=== DATA ===

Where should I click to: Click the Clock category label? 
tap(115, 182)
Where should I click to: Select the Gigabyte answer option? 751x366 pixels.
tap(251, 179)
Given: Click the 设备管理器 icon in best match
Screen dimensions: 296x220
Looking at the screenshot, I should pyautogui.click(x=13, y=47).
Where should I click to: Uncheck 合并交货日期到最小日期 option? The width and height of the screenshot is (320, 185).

===
=== DATA ===

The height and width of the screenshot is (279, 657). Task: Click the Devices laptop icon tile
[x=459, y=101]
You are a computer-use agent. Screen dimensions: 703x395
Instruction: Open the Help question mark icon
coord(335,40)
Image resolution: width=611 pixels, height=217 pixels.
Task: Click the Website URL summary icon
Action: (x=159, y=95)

===

WORK TASK
Retype word for word everything in the listing above from the line that holds "Screen dimensions: 296x220" down to the line that holds "Where should I click to: Uncheck". Keep both end lines and leave out the rest.

RESPONSE AREA
Screen dimensions: 296x220
Looking at the screenshot, I should pyautogui.click(x=13, y=47).
Where should I click to: Uncheck 合并交货日期到最小日期 option? The width and height of the screenshot is (320, 185).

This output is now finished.